* Exercise prompt
Could you show each line of the records that contains the word "computer"?

* Records shown
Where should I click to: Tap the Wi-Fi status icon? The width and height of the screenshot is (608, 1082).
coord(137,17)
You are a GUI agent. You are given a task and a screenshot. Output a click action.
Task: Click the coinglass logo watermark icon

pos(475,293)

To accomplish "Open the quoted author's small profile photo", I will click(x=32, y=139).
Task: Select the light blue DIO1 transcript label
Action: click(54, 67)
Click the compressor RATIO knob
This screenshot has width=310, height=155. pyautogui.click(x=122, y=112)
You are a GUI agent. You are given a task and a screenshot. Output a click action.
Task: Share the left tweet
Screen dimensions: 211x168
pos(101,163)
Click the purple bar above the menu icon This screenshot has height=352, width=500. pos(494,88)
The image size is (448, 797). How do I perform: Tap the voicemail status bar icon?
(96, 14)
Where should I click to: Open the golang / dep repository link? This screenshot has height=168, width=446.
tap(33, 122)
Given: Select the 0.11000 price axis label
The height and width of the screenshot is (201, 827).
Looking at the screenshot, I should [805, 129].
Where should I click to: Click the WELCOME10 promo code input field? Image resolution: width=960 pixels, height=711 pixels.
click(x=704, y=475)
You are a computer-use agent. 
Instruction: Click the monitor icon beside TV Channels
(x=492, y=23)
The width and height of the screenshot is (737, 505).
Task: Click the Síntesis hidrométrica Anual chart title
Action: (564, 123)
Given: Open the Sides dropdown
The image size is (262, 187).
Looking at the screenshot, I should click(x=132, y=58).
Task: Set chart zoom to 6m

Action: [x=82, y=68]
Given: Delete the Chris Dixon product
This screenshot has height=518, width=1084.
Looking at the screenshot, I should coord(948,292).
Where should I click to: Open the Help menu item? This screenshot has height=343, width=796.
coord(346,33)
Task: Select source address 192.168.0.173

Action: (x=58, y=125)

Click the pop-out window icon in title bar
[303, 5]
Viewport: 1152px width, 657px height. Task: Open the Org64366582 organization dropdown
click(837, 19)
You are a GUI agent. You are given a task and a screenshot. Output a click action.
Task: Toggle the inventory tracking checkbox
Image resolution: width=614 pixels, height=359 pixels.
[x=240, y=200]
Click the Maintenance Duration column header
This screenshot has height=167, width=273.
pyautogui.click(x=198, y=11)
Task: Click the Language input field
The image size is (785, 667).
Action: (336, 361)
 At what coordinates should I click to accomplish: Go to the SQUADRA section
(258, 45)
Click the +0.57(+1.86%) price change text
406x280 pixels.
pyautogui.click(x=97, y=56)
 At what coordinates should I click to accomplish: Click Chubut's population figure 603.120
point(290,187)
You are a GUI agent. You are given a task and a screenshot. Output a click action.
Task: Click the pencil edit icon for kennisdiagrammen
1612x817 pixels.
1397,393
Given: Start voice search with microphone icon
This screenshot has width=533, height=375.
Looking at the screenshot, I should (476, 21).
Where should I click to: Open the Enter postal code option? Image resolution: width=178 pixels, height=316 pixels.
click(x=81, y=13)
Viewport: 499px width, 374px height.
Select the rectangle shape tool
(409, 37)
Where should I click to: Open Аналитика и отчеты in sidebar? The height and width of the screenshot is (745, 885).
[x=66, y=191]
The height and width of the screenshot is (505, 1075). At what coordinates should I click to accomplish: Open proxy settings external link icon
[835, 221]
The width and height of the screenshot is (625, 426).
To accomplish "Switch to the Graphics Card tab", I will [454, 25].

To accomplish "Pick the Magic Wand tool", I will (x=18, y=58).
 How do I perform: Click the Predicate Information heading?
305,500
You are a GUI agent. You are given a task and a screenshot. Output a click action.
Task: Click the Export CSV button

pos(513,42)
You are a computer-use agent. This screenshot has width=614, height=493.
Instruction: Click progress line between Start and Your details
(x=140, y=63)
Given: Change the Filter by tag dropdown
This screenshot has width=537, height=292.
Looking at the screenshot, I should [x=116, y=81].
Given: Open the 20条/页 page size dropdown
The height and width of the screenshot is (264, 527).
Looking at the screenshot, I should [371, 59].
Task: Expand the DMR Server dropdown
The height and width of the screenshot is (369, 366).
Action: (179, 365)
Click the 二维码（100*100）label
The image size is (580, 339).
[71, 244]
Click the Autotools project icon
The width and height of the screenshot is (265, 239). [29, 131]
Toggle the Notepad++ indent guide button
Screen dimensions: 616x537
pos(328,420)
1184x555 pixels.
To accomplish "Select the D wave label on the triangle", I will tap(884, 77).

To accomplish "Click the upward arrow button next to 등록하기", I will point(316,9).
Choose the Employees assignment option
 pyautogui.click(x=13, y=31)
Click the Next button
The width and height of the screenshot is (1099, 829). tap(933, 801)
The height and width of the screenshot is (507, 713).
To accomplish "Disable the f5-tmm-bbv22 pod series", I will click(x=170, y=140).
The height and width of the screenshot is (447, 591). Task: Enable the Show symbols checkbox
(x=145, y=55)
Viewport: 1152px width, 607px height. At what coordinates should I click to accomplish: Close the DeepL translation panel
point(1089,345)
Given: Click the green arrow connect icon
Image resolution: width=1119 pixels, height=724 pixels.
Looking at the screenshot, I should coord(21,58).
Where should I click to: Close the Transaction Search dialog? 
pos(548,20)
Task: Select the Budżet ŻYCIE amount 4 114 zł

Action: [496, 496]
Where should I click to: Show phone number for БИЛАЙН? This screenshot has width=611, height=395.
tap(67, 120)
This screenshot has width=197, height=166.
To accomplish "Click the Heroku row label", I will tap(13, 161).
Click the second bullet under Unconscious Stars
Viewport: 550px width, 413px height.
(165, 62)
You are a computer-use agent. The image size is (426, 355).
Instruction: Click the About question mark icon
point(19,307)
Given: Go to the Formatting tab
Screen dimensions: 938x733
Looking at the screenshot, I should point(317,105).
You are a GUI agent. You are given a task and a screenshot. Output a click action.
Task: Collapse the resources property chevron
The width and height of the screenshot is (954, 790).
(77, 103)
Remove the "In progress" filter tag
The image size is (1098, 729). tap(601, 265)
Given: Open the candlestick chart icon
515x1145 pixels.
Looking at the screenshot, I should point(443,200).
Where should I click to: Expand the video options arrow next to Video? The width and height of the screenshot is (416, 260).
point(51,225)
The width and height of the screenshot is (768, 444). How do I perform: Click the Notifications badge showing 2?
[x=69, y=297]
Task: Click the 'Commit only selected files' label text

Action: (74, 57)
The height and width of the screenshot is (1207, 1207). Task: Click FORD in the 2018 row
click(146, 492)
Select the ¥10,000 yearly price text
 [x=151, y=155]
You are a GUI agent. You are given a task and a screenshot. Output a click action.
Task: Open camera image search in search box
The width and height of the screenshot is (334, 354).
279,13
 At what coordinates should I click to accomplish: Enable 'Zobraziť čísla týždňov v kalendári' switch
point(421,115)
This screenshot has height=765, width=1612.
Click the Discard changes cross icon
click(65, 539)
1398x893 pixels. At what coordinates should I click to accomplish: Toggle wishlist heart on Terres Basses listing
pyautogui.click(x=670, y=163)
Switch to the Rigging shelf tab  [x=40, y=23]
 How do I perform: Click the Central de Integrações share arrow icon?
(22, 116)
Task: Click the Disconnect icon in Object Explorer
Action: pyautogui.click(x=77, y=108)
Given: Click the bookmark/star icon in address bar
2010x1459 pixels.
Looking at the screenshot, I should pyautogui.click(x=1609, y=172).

* Result for this exercise
You are a computer-use agent. 
You are a computer-use agent. This screenshot has width=614, height=493.
You are a computer-use agent. The image size is (426, 355).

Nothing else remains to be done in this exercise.